You will notice that some of the pictures are named from the camera. ie: “P1460645”. The only thing I can possibly decipher is that “P” might be “Panisonic” meaning maybe the camera brand used for the picture.
You will notice that a few of the pictures evidently came from me, and that the file name pretty much explains who, what, when and where (or at the very least can be researched) in a very short space.
“THT-2018-0907 That 70’s Dance” is broken down as THT=”Twainhart Twirlers”. 2018-0907 is the date in a direct computer name searchable format. I use “THT” as a 3 letter ID. Date second with the Year first with no dash between month and day to help keep the date as short as possible. Then a brief explain or title as it were to help ID the event. hence, a code for the filenames.

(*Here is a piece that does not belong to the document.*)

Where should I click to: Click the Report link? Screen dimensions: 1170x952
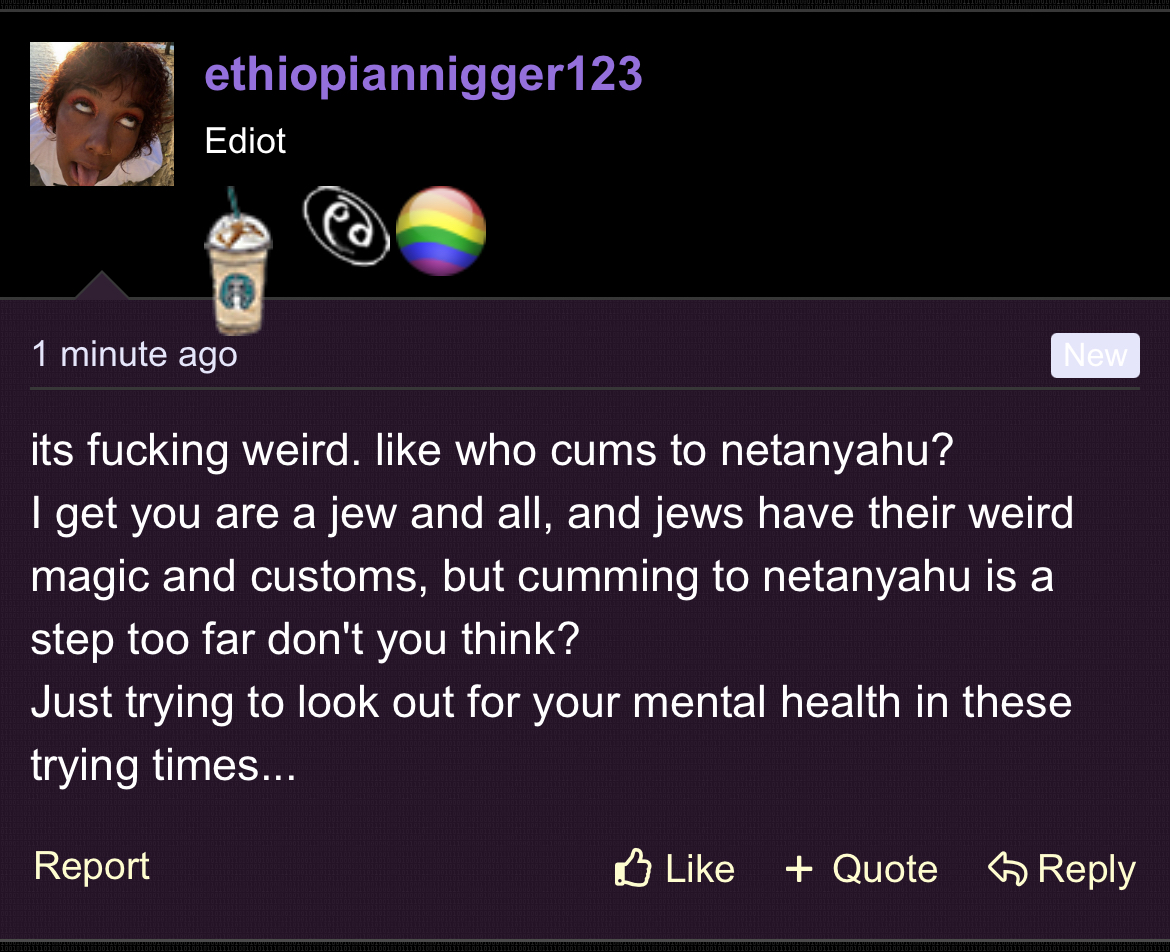[92, 866]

I use 3 letter ID’s on everything I do in my computer and phone. (there is good reason to use 3 letter ID’s)
I taught Dennis to do this, and even with all of the pics he uploaded, you can search some event. Without it… complete chaos, the pics were “Lost” the instant they were uploaded”
On my personal Flickr account, I setup albums to make it even easier.
(see CNCWoodWizard.com and notice the albums used on a web site)
If this is of interest to anyone, I can sit down with that someone and explain the convention, so that we may standardize how to label and search pictures in the future. Otherwise… dead pictures that show up on only once in the history of things.